A equipe realizava policiamento ostensivo pela Avenida Brasil quando avistou um homem conduzindo uma bicicleta com características semelhantes às de um veículo que havia sido furtado e cujas imagens já haviam sido compartilhadas entre as forças de segurança.

De acordo com informações obtidas pela PM, o furto ocorreu no estacionamento de um estabelecimento comercial da cidade. Imagens do sistema de monitoramento registraram o momento em que o suspeito se aproximou da bicicleta e saiu do local levando o veículo.

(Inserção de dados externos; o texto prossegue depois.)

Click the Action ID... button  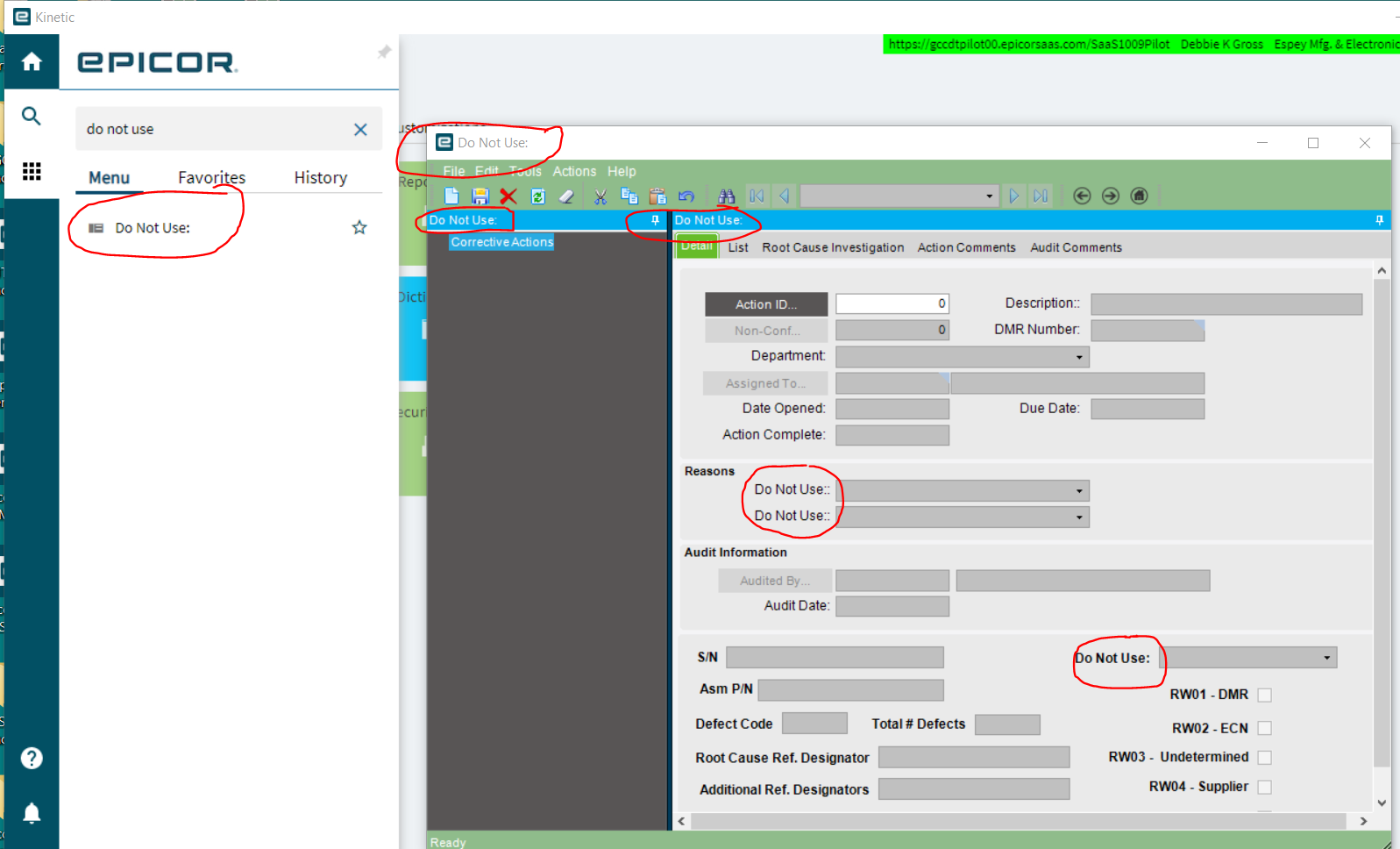(x=766, y=304)
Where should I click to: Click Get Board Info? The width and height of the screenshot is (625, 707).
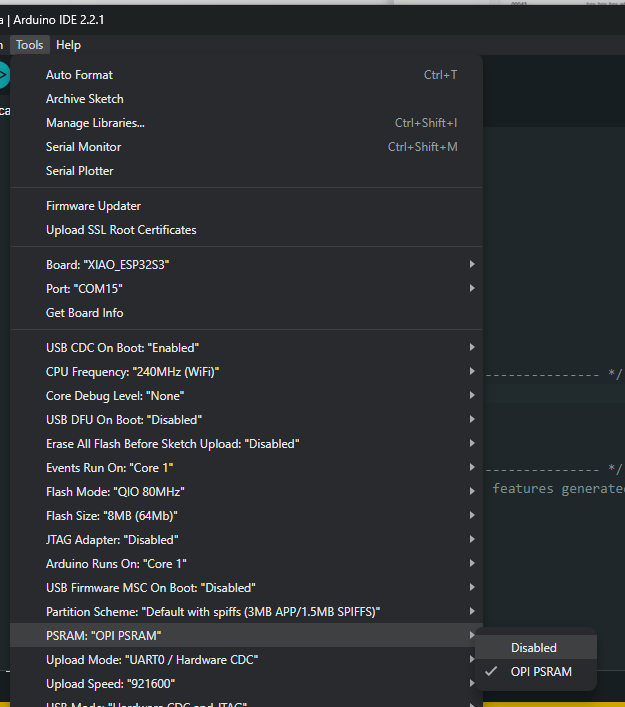tap(85, 313)
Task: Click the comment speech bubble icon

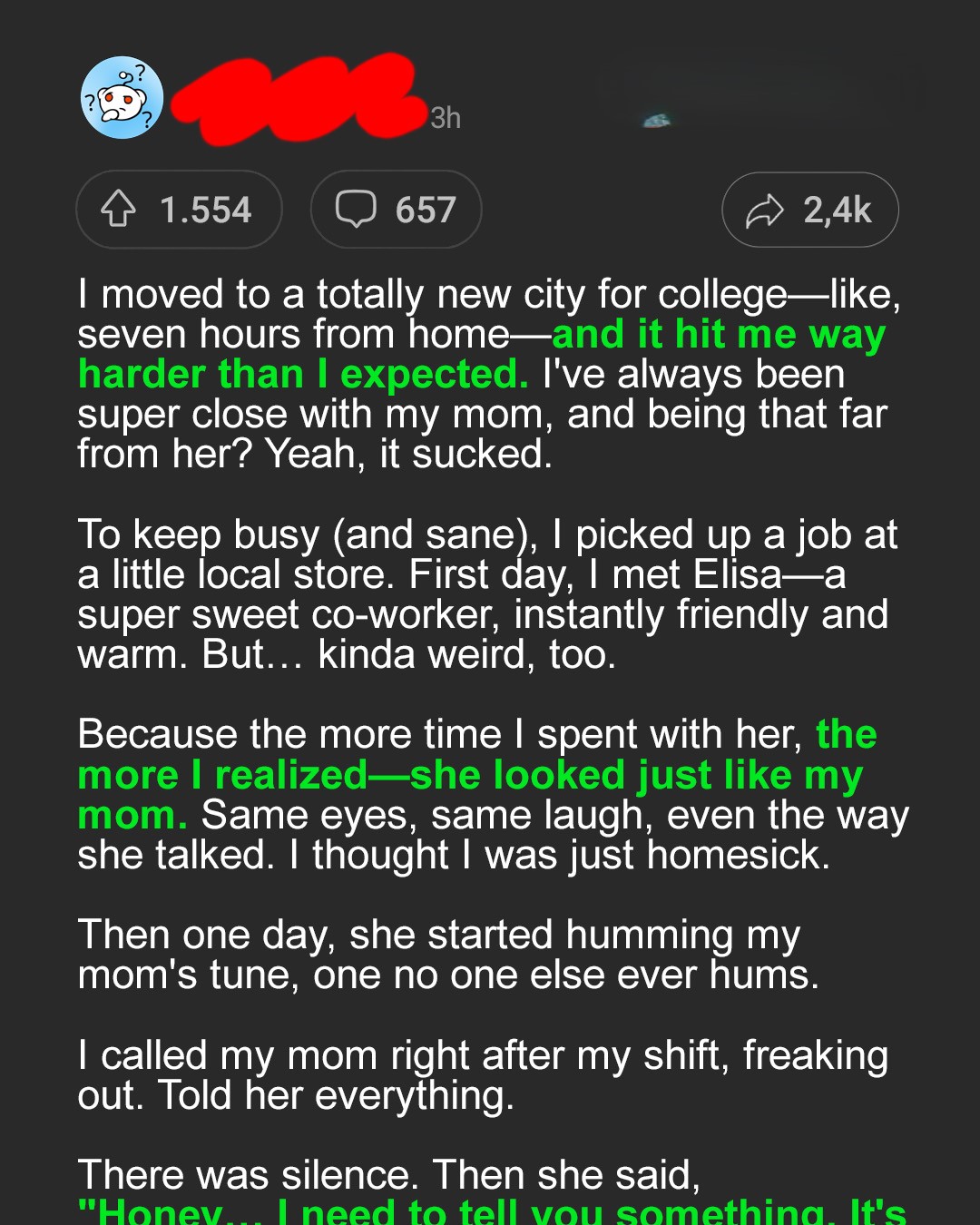Action: click(356, 209)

Diante da suspeita, os policiais realizaram a abordagem. Inicialmente, o homem apresentou informações contraditórias sobre a origem da bicicleta, mas, após ser questionado pela equipe, acabou confessando que havia furtado o veículo no dia anterior.

Em seguida, os militares fizeram contato com a proprietária da bicicleta, que confirmou o desaparecimento do bem após o expediente de trabalho. As imagens das câmeras de segurança apresentadas pela vítima reforçaram os indícios de autoria e materialidade do crime.

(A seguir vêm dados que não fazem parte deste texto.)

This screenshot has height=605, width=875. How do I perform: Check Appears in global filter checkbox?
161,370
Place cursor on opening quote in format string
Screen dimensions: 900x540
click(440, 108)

Com a confirmação dos fatos, o suspeito recebeu voz de prisão e foi conduzido à Unidade Integrada de Segurança Pública (UNISP), juntamente com a vítima e a bicicleta recuperada, para as providências cabíveis.

A rápida ação da Polícia Militar resultou na recuperação do patrimônio da vítima e na prisão do autor, reforçando o trabalho de combate aos crimes patrimoniais e de preservação da segurança pública.